La reapertura el viernes de este paso marítimo crucial para el transporte mundial de petróleo había impulsado las bolsas y suscitado optimismo en Washington.
Incluso el presidente Donald Trump declaró a la AFP que un acuerdo de paz más amplio entre Estados Unidos e Irán estaba «muy cerca».
Sin embargo, este sábado, la república islámica dio marcha atrás al considerar que los estadounidenses «siguen entregándose a actos de piratería amparados en el llamado bloqueo».

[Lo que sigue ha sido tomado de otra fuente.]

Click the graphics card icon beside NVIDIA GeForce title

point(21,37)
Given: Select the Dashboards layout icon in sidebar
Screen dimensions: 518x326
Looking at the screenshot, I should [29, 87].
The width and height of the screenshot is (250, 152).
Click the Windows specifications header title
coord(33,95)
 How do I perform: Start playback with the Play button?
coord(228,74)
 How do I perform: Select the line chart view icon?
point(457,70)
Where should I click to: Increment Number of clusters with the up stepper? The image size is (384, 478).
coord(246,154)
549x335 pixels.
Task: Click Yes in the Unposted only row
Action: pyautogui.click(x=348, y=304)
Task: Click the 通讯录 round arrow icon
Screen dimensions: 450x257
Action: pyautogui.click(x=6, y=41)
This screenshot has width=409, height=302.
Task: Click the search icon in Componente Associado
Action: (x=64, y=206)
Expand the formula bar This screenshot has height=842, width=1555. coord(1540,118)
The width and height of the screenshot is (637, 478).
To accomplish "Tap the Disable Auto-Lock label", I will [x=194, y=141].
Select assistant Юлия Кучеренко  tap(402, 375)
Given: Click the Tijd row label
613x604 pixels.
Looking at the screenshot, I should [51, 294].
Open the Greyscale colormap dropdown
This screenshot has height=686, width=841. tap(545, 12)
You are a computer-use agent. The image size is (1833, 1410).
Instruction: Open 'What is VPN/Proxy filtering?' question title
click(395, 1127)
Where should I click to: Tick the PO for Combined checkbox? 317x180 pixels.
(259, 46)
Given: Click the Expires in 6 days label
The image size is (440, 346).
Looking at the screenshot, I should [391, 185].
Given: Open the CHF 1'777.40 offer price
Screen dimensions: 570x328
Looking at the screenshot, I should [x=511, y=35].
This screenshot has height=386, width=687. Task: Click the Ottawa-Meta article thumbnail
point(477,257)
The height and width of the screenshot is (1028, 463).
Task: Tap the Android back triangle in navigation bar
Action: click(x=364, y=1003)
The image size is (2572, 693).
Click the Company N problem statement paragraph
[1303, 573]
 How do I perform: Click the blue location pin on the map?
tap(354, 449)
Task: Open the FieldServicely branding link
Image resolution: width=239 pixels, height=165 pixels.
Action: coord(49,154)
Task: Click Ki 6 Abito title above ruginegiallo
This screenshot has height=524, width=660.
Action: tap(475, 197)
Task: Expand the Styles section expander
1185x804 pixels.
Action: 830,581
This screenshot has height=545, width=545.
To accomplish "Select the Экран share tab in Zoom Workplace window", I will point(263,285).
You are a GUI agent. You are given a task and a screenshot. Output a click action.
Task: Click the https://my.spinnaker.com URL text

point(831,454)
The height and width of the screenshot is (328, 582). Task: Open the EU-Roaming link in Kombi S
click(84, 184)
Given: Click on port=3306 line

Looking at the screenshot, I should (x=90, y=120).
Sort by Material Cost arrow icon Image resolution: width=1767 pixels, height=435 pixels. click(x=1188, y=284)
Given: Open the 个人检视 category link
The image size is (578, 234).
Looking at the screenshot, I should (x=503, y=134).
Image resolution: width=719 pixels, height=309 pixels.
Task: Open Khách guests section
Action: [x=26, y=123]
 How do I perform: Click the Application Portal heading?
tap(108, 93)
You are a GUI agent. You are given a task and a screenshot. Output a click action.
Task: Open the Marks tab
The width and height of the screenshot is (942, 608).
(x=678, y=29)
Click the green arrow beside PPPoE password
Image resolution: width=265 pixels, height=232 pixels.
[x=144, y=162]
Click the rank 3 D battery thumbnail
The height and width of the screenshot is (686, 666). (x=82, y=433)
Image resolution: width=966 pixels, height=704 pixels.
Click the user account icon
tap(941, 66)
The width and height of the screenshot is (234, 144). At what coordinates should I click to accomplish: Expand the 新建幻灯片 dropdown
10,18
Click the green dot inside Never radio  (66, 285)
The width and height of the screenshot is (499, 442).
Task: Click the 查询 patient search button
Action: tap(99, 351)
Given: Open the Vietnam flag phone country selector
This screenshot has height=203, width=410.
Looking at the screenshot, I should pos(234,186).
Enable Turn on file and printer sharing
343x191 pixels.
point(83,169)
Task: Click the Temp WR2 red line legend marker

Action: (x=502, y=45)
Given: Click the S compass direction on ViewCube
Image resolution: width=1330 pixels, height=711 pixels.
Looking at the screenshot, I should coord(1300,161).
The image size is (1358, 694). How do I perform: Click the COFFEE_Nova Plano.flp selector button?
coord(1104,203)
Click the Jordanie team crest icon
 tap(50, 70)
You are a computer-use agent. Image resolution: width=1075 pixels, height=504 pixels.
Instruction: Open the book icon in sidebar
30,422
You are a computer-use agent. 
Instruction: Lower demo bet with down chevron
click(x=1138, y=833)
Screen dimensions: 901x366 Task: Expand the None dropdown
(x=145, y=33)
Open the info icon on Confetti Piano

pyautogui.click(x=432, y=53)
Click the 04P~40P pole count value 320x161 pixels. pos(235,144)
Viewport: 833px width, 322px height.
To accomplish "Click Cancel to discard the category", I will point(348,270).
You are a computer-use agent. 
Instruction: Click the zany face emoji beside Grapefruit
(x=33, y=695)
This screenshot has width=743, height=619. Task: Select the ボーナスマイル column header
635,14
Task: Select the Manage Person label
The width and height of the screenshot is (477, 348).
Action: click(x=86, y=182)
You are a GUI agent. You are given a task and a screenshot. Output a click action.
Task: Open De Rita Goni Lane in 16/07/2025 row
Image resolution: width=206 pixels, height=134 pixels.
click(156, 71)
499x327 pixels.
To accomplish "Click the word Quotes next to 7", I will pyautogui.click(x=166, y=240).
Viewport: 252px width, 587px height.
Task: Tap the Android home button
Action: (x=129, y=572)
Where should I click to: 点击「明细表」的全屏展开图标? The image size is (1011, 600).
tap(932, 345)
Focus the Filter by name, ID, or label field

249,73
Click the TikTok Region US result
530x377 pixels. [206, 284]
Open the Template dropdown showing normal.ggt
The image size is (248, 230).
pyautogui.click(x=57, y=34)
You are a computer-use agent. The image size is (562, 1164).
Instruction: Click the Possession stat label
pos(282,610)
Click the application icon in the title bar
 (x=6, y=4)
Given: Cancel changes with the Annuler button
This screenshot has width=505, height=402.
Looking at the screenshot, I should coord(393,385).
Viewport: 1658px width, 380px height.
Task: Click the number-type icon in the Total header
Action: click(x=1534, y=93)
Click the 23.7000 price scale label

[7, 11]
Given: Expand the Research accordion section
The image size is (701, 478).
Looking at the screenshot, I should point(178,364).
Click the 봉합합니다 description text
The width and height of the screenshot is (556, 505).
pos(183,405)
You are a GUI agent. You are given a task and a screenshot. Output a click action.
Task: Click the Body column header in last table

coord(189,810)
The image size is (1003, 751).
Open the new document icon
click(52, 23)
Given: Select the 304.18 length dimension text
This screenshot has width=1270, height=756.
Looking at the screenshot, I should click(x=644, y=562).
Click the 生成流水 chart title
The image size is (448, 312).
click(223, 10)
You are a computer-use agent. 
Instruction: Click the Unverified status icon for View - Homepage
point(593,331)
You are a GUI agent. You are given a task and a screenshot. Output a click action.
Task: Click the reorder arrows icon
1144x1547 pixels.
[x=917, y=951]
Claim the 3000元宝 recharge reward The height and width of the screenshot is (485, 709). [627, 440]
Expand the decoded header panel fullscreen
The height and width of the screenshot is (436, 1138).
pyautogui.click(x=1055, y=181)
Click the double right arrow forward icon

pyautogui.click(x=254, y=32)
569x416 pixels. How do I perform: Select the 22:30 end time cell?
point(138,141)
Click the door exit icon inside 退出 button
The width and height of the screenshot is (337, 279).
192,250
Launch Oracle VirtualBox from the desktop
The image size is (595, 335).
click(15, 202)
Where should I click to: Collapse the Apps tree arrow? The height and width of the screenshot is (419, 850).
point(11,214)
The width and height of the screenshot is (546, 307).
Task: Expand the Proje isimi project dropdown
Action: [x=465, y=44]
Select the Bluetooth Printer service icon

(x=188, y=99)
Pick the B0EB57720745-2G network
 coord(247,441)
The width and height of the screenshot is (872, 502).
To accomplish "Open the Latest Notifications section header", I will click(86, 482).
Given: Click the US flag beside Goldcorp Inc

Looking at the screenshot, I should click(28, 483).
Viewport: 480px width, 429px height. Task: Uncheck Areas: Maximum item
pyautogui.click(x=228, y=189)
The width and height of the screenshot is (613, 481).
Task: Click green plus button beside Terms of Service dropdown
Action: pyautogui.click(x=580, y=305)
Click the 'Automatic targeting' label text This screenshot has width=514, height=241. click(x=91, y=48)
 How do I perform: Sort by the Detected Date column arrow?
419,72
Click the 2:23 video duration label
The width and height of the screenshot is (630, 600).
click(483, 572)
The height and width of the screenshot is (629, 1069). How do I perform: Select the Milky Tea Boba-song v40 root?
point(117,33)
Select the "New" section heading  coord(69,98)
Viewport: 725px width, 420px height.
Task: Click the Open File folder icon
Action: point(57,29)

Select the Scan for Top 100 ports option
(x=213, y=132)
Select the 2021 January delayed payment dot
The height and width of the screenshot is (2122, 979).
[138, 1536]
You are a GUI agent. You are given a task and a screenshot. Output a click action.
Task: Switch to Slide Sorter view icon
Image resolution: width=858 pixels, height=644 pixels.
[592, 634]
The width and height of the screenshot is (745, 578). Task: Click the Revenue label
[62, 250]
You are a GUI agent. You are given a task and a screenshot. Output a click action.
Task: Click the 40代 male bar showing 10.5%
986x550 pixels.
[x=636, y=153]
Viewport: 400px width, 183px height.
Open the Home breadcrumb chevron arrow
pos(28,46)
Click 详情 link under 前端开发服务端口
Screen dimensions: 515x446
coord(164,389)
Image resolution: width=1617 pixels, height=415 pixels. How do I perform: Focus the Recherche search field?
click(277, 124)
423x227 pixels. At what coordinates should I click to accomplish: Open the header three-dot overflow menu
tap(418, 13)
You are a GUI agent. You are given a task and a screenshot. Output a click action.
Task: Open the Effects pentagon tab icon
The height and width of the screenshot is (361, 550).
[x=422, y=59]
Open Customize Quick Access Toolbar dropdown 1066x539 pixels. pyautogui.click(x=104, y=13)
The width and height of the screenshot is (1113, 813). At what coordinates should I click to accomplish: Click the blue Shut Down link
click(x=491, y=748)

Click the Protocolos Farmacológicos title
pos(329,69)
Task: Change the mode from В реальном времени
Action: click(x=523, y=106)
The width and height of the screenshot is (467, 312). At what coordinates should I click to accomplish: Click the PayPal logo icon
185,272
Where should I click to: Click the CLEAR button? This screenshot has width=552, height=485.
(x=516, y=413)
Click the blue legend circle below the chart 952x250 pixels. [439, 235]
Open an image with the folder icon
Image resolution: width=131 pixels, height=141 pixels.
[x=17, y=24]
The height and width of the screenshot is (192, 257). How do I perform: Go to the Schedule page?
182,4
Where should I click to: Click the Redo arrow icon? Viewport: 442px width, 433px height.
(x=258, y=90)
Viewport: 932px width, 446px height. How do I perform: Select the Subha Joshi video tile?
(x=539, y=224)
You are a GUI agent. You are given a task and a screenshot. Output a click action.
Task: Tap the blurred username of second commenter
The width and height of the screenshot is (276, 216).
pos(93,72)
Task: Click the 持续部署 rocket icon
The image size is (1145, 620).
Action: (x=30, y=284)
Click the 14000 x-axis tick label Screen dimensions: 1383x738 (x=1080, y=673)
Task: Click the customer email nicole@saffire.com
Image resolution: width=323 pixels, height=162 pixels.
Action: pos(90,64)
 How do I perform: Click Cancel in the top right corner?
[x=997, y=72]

Ante este escenario, la situación, señaló el régimen, volvió a su «estado anterior, y este paso estratégico queda ahora bajo el control estricto» de Irán.
Ataque a petrolero
El Centro Británico de Operaciones de Comercio Marítimo (UKMTO) informó que lanchas bombarderas del Cuerpo de la Guardia Revolucionaria Islámica (CGRI) iraní atacaron un buque petrolero.
De acuerdo con informes del centro, las embarcaciones se acercaron al tanquero sin ninguna comunicación radial de muy alta frecuencia antes de abrir fuego.
Según con el reporte, el buque y su tripulación no sufrieron daños; mientras que la circulación de cargueros por el estrecho se redujo y se logró ver que al menos dos daban vuelta.